Preventing ARP Poisoning Attacks

1. Understand the Problem: ARP (Address Resolution Protocol) maps IP addresses to MAC addresses. Attackers send fake ARP messages to associate their MAC address with legitimate IP addresses, redirecting traffic through them.
   • This allows them to eavesdrop on data or modify it before it reaches its destination.
2. Static ARP Entries: The most reliable defence is to create static ARP entries for critical devices. This tells your computer to *always* use the specified MAC address for a given IP address, ignoring any conflicting messages.
   • Find the correct MAC addresses: Use arp -a on Windows or Linux/macOS to see existing mappings. Note down the MAC address of important devices (router, servers).
   • Add static entries (Windows): Open a command prompt as administrator and use:

     arp -s 192.168.1.1 AA:BB:CC:DD:EE:FF

     Replace 192.168.1.1 with the IP address and AA:BB:CC:DD:EE:FF with the correct MAC address.

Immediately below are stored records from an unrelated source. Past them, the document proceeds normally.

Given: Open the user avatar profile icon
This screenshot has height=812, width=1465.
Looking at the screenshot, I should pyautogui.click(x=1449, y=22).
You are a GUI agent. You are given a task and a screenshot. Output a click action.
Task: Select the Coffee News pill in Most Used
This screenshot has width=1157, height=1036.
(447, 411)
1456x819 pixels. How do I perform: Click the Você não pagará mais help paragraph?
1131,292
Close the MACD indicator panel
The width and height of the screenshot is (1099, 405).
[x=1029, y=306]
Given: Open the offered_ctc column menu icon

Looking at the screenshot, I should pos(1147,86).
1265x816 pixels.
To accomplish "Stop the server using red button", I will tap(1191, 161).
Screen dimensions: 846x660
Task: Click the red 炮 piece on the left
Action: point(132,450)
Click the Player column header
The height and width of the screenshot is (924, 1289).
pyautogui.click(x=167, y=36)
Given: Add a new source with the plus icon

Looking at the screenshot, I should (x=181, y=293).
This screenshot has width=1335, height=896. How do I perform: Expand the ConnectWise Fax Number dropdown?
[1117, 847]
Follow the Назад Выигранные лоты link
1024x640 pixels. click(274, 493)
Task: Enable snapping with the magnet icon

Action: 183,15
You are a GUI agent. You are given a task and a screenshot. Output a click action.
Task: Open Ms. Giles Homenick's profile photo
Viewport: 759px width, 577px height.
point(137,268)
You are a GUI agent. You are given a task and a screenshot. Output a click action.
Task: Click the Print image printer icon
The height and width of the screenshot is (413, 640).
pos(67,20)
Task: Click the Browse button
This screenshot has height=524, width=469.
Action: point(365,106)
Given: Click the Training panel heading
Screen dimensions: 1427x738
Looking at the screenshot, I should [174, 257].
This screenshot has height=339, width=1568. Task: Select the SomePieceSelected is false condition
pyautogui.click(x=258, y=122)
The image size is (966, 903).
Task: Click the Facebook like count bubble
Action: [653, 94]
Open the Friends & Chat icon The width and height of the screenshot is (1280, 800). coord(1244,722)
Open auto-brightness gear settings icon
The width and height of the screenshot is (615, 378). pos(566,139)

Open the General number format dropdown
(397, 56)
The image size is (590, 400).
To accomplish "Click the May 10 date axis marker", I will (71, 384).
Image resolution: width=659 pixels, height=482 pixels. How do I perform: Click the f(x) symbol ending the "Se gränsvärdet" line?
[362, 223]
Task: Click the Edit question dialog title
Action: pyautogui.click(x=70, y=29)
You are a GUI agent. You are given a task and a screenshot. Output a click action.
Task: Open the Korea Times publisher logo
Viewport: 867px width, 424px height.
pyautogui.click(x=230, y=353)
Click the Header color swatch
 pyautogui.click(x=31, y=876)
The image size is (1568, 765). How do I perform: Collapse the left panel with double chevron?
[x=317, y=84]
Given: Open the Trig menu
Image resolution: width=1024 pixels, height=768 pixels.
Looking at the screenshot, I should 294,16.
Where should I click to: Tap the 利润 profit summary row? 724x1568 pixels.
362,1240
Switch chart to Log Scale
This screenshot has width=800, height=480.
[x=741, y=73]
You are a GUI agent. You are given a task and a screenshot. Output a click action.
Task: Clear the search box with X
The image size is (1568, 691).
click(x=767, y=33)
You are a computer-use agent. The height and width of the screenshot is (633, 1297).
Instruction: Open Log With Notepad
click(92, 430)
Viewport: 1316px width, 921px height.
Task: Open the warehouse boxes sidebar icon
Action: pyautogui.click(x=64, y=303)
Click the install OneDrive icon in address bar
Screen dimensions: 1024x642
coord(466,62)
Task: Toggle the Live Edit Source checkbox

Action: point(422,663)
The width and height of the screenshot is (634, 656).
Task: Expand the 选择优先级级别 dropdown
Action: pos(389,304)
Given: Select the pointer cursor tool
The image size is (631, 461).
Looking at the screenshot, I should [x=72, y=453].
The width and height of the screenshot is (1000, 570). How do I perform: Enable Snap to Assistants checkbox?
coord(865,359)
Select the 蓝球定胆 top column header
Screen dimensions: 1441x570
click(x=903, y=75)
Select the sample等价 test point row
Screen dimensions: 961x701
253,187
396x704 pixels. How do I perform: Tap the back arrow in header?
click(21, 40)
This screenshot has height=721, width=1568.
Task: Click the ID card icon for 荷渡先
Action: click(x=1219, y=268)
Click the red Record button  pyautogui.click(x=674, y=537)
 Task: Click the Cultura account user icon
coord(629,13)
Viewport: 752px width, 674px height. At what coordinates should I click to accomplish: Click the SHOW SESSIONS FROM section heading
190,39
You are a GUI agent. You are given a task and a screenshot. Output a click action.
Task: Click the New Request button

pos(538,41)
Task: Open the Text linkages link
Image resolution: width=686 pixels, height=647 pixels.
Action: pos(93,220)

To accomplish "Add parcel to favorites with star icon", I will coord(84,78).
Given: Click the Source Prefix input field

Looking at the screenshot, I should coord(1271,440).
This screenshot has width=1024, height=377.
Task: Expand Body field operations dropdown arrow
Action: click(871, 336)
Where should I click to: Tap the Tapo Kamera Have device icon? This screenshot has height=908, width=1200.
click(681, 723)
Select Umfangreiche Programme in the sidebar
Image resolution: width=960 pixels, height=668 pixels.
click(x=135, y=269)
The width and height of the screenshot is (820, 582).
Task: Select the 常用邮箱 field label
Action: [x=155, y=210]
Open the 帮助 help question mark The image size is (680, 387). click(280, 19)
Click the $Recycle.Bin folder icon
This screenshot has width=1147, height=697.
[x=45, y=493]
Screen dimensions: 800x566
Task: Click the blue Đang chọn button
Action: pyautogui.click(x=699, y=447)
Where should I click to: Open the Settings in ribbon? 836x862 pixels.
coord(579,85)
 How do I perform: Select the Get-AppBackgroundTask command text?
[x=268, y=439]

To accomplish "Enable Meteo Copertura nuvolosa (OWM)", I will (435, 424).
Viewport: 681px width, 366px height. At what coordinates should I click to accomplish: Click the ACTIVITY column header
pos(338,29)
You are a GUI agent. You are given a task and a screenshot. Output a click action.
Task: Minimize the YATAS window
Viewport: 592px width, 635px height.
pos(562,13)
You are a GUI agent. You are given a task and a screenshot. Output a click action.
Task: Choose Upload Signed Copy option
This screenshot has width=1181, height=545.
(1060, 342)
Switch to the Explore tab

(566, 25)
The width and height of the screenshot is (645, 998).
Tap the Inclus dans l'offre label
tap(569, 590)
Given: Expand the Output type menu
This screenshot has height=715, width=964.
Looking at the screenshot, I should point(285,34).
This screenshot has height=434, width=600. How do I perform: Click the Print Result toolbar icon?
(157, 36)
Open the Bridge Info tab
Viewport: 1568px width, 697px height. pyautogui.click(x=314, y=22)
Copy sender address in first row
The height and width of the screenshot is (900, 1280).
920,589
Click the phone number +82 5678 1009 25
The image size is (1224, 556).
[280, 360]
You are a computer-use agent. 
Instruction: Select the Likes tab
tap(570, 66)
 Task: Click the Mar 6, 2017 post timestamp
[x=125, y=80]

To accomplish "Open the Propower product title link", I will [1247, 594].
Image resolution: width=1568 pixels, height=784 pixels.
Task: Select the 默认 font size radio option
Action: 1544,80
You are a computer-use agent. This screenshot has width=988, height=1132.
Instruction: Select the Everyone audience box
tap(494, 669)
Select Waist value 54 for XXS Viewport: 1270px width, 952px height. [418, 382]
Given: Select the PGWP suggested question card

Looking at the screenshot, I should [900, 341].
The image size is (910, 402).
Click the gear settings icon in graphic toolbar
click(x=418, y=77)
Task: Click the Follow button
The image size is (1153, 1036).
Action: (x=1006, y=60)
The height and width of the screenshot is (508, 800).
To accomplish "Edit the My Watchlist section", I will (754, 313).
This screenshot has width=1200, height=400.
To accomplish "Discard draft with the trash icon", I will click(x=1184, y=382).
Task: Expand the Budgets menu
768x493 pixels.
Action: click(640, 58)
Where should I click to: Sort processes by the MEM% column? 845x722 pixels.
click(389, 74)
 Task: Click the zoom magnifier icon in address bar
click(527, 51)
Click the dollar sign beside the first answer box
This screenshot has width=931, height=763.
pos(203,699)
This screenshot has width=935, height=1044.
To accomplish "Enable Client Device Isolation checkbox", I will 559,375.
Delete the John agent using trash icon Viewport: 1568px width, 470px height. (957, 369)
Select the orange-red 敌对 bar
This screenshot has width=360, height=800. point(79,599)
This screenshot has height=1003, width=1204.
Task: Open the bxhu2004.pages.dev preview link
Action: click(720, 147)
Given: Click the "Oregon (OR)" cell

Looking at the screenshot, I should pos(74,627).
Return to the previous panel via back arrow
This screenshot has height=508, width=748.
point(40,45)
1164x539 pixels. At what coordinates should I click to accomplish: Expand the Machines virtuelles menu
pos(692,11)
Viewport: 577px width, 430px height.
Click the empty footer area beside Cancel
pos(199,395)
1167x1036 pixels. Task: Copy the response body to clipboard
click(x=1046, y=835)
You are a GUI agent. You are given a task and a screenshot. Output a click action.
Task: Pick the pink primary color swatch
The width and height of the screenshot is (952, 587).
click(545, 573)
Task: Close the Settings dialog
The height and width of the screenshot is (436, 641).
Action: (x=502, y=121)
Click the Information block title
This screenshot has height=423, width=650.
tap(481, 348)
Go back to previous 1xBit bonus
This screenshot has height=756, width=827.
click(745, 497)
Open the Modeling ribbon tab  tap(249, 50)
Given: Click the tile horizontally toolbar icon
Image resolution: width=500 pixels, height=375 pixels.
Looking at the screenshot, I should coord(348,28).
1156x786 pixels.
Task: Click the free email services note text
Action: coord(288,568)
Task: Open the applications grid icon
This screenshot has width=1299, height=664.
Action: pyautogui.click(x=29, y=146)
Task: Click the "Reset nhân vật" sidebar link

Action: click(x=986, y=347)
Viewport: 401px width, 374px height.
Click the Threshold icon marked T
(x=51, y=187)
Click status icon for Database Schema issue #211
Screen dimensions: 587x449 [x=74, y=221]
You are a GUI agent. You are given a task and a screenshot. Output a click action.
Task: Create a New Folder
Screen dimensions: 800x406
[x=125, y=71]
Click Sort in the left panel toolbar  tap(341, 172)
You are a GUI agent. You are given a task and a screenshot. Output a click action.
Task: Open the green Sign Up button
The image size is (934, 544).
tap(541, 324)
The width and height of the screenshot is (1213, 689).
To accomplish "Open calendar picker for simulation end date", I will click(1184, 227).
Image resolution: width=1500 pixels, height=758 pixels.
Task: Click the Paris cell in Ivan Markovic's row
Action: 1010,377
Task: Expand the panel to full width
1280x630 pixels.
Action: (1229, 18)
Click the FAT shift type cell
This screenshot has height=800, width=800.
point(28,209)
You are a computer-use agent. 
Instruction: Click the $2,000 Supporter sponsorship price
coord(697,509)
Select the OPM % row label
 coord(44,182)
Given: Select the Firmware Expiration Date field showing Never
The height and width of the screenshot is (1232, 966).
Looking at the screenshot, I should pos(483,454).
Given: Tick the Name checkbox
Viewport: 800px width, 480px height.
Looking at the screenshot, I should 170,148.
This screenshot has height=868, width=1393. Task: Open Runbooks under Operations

   • Add static entries (Linux/macOS): Use:

     sudo arp -s 192.168.1.1 AA:BB:CC:DD:EE:FF

     Again, replace with the correct IP and MAC.

3. Use ARP Monitoring Tools (arpwatch): arpwatch passively listens for ARP packets and logs any inconsistencies. It’s excellent for detecting attacks in real-time.
   • Installation (Debian/Ubuntu):

     sudo apt update

     sudo apt install arpwatch

   • Configuration: Edit /etc/arpwatch.conf to set the interface to monitor (e.g., eth0, wlan0). The default settings are usually fine for a home network.
   • Start arpwatch:

     sudo systemctl start arpwatch

   • Check logs: Logs are typically found in /var/log/arpwatch.log. Look for entries indicating changed ARP mappings.
4. Port Security (Switches): If you have a managed switch, enable port security. This restricts which MAC addresses can connect to each port, preventing attackers from plugging in their devices.
   • Consult your switch’s documentation for specific instructions – the process varies greatly between manufacturers.
5. Regularly Review ARP Tables: Periodically check your ARP table (arp -a) to ensure it contains only expected entries.
6. Network Segmentation: Separate critical devices onto their own network segment, limiting the impact of a successful attack. This is more advanced but highly effective.

Important Note: Static ARP entries need to be updated if IP addresses change. arpwatch provides detection, but doesn’t automatically correct incorrect mappings.